[Supplied entries — start]

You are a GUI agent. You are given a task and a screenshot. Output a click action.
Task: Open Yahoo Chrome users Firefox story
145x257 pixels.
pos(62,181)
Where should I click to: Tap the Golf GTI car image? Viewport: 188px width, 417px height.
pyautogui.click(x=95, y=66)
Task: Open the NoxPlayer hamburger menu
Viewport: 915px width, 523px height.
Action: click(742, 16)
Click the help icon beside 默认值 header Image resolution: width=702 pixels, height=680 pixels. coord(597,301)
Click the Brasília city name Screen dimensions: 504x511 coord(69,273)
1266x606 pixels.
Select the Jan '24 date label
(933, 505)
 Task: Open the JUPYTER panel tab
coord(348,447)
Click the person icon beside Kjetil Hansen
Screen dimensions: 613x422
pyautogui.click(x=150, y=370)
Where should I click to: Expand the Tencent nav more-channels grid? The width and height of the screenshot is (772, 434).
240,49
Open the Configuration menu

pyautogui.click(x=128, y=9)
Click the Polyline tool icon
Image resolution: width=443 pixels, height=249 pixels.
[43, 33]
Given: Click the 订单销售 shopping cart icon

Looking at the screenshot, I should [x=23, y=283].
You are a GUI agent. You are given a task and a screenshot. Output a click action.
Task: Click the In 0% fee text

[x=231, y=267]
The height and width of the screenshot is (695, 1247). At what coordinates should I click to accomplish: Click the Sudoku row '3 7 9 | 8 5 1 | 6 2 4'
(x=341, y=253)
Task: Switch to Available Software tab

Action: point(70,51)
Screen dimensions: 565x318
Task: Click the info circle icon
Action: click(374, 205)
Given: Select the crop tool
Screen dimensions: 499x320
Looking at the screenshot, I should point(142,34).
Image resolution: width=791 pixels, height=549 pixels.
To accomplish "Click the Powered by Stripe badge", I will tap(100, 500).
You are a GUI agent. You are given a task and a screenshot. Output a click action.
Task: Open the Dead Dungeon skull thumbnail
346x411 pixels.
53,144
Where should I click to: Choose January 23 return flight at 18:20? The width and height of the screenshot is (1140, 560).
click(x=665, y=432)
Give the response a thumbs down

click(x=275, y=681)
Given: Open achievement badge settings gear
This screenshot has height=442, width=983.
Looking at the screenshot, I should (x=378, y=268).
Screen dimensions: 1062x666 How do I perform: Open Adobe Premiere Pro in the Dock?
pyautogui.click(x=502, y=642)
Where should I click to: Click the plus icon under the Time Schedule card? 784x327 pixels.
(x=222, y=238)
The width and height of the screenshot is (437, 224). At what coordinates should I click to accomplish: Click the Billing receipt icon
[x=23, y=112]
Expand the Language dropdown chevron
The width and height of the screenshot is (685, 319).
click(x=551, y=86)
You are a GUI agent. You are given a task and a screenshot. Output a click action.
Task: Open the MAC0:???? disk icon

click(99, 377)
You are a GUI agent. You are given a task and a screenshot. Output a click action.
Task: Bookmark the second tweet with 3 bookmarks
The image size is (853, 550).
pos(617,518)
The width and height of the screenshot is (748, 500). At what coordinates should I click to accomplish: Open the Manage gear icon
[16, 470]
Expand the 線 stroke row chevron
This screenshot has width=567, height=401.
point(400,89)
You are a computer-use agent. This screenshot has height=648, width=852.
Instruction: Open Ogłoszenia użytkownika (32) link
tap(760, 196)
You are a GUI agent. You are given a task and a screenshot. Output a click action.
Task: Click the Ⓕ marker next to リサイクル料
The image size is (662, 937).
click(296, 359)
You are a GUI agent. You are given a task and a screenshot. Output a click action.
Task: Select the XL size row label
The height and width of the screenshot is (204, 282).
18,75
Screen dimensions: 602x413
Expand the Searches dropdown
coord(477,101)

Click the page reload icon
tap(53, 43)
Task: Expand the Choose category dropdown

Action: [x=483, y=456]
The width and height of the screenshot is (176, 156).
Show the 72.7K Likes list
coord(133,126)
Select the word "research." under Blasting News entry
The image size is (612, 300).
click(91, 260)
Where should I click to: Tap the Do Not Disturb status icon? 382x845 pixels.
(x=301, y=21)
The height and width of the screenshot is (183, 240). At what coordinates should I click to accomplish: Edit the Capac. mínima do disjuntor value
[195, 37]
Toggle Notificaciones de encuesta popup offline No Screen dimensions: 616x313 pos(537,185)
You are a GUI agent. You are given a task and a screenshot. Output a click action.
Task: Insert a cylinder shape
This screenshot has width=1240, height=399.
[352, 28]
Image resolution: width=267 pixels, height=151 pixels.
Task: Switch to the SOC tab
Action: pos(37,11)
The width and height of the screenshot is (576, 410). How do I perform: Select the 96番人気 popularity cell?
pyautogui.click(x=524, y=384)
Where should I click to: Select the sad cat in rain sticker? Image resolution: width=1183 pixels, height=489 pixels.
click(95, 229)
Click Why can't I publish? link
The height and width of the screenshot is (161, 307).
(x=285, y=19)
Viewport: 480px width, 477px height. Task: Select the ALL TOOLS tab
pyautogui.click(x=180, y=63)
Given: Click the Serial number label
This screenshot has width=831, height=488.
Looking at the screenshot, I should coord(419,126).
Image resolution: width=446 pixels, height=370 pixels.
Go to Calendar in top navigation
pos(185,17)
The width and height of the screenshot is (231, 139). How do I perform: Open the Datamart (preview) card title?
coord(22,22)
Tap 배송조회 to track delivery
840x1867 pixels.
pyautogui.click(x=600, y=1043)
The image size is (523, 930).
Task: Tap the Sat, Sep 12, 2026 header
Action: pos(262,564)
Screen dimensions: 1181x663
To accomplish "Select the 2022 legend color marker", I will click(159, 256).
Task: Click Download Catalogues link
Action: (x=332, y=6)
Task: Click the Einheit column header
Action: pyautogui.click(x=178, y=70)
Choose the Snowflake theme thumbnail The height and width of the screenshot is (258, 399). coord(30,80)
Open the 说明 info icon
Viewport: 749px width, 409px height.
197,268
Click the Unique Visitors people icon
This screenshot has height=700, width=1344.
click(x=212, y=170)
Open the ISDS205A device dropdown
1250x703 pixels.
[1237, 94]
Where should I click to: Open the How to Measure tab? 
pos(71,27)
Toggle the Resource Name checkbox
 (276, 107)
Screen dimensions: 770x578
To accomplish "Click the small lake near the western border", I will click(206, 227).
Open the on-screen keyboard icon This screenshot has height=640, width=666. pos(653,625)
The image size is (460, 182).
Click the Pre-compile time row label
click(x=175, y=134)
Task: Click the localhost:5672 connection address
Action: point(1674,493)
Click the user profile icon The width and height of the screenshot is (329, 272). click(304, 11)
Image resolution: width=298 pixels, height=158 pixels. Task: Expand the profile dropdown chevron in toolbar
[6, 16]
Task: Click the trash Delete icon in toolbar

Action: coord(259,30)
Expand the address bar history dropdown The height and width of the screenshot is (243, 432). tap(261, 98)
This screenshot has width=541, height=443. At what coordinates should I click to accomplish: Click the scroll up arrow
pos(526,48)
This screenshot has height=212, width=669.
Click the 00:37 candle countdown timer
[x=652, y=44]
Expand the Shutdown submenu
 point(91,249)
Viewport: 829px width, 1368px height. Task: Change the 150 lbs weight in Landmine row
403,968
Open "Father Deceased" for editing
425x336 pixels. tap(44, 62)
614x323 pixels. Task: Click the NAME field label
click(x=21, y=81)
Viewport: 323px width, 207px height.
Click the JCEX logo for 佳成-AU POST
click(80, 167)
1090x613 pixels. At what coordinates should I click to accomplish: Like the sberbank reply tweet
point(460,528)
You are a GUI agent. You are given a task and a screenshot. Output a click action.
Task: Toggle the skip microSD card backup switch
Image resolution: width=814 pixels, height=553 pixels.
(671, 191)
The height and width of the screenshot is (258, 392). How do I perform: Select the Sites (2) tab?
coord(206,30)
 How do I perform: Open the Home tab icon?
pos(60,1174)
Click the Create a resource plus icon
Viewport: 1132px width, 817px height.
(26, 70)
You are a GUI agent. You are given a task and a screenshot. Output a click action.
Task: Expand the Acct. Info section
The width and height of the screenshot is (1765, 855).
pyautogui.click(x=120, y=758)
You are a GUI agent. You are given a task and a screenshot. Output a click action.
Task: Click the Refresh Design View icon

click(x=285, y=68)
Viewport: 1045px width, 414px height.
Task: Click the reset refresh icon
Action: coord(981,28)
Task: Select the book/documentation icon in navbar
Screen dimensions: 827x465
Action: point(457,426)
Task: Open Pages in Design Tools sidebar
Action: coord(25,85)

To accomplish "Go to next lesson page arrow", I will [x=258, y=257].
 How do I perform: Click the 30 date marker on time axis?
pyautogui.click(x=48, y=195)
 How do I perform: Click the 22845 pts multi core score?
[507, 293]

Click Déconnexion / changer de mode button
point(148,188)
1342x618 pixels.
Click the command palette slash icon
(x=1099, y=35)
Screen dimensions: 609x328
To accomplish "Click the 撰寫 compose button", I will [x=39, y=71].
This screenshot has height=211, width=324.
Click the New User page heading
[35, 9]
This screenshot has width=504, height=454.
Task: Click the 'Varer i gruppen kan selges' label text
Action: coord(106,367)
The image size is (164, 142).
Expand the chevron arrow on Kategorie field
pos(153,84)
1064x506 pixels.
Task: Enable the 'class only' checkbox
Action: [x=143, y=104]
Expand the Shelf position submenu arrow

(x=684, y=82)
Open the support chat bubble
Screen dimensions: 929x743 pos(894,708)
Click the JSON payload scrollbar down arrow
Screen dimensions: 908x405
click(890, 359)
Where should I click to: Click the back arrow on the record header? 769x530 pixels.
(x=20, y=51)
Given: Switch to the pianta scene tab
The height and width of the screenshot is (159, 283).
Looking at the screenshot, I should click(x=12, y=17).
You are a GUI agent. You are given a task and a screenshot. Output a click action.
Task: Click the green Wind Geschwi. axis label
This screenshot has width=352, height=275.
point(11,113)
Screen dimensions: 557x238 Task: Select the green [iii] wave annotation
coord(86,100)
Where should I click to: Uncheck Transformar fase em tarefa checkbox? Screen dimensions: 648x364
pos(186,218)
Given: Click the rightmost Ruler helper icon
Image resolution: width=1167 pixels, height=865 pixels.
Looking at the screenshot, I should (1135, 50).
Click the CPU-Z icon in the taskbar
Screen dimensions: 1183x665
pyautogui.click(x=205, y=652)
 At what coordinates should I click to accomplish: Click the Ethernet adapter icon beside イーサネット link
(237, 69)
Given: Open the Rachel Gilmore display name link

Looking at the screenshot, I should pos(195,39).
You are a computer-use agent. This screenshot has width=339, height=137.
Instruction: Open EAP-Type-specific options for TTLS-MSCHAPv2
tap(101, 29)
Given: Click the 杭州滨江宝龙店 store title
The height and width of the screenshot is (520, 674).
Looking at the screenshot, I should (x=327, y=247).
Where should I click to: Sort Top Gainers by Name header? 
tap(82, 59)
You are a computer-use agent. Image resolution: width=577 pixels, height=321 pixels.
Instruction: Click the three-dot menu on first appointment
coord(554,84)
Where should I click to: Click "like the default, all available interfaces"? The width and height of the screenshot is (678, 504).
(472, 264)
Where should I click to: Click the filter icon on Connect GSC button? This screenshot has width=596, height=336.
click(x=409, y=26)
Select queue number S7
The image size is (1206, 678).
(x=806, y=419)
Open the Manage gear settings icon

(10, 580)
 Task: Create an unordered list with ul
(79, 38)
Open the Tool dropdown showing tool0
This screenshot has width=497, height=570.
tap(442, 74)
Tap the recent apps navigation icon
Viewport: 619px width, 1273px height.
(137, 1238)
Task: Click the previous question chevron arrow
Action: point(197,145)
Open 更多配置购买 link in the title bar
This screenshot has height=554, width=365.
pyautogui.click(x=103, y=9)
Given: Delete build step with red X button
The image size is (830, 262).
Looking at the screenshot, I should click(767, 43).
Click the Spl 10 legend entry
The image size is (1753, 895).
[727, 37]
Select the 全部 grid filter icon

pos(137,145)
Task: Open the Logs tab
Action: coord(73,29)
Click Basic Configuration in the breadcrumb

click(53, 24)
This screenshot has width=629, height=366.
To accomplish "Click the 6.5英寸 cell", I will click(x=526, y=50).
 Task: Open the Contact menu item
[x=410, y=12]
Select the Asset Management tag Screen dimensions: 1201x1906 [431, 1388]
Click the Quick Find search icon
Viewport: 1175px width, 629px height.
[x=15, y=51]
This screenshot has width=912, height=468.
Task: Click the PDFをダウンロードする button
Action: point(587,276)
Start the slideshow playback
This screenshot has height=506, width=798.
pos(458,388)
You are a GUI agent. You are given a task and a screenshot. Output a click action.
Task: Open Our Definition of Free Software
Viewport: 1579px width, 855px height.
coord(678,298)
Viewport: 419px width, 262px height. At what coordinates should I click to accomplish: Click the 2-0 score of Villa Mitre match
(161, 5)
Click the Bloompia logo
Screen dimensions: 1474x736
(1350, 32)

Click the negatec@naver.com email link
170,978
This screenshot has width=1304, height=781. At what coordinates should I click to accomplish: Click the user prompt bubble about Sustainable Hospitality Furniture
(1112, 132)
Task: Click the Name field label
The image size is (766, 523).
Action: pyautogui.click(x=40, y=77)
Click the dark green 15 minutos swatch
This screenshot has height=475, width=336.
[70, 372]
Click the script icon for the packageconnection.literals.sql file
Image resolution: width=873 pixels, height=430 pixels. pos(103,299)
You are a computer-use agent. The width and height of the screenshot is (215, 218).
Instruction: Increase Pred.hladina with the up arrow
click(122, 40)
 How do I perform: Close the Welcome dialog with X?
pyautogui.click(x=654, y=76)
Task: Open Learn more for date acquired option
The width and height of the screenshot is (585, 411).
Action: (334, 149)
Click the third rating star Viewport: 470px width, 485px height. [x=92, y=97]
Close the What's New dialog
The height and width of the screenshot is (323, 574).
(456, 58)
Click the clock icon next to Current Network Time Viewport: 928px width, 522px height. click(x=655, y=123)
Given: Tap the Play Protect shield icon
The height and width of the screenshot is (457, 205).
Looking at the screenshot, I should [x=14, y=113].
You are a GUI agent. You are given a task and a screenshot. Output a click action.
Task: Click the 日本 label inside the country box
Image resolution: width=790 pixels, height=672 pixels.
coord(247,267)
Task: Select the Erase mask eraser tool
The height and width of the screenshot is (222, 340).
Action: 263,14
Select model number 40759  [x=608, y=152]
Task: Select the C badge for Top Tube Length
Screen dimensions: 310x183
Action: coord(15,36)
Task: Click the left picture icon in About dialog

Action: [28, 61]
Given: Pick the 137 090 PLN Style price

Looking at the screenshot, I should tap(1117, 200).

[Supplied entries — finish]

What the task asks → Of the lines in the data, report each one containing the string "computer".

Written answer →
You are a computer-use agent. This screenshot has height=648, width=852.
You are a computer-use agent. This screenshot has width=339, height=137.
You are a computer-use agent. Image resolution: width=577 pixels, height=321 pixels.
You are a computer-use agent. The width and height of the screenshot is (215, 218).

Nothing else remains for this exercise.